My right hon. Friend is describing the confusion and rumours that are spreading about this issue. There seems to be a real case for a proper judicial inquiry to expose what is happening and to call the Government of Pakistan to account. The chief justice of Pakistan has expressed his willingness to do that, and I believe that he is the right person to conduct such an inquiry. Will my right hon. Friend urge the Minister to make representations to the Government of Pakistan to convince them that that might be a way forward that has not yet been tried?
My hon. Friend has put forward an interesting proposal. I am about to put my specific points to the Minister on the action that could be taken, and I invite him to respond to my hon. Friend’s proposal about the chief justice as well.
The points I wish to put to the Minister are these. First, will he tell us whether the position of the Hazaras been raised with either the President of Pakistan or members of his delegation over the past two days when he was in this country on other matters? If not, when were these issues last raised by Ministers from Her Majesty’s Government with the Pakistani authorities, and what was the response?
Secondly, there are, of course, huge issues in this region that are currently under discussion—not least today between our own Prime Minister and the Presidents of Afghanistan and Pakistan. Does the Minister agree that while these supra-regional questions are being settled, the position of those such as the Hazaras must not be overlooked, left on one side or seen as too small, too trivial or too local to be taken into account? Will the Minister give me an assurance about the Government’s efforts to ensure that the Hazara community—in Quetta, of course, but also in Afghanistan—are not left on one side?
Thirdly, will the Minister give us an undertaking that the plight of the Hazaras in Quetta will be an explicit issue to be raised when the conditions of aid to Pakistan are discussed? Fourthly, what has the British high commissioner—and, indeed, Ministers—done to raise the profile of this persecution within Pakistan itself? Have Ministers or high commission officials visited Quetta to see the conditions faced by the Hazaras?
Fifthly, would the Minister be willing to facilitate a visit to Quetta by Members of this House? Sixthly, at UN level, will the Government ask the conflict prevention unit within the Bureau for Crisis Prevention of the UN Development Programme to assess whether the situation in Quetta is, or is tending towards, genocide, and in general to push for the engagement of the conflict prevention unit in this particular situation?

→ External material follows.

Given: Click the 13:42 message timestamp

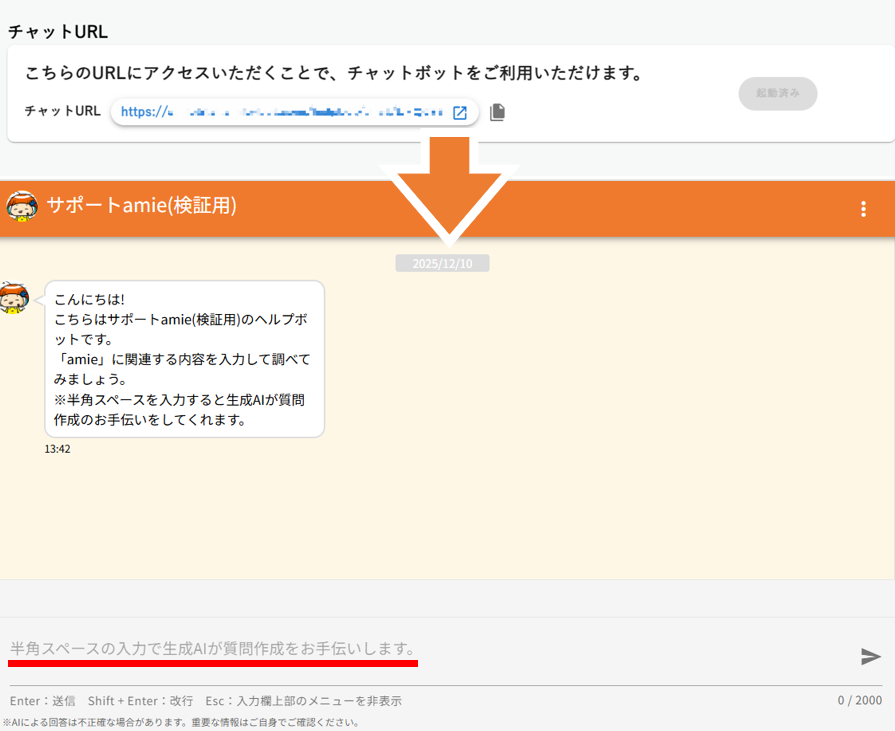Looking at the screenshot, I should coord(57,450).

I have two further points. The Minister has in the past rightly expressed the truth that a range of minority groups have suffered and do suffer oppression and discrimination in Pakistan. In part, though, the Pakistan Government have tended to respond on the Hazara issue by questioning why a single group should be highlighted for attention. Does the Minister agree that although a number of groups face oppression, that is no good reason to lump them all together as part of a generalised concern for human rights, but makes it all the more essential to understand the history, the particularities and the nature of the oppressors in each case and to ensure appropriate action is taken in each case?
For the past two years, the position of the Hazaras has been referred to by name in the Foreign and Commonwealth Office human rights report. I welcome that, and I assume the same will happen again this year. In the Minister’s response to my right hon. Friend the Member for Kingston upon Hull West and Hessle last March, he quite rightly stressed the importance of our relationship with Pakistan and our friendship with that country. My own experience has been one of positive engagement with the high commissioner on a range of issues. The importance of this relationship makes it all the more vital that we are consistent and insistent on raising these issues, particularly for my constituents in those cases that are so intimately linked by family and history to communities in this country.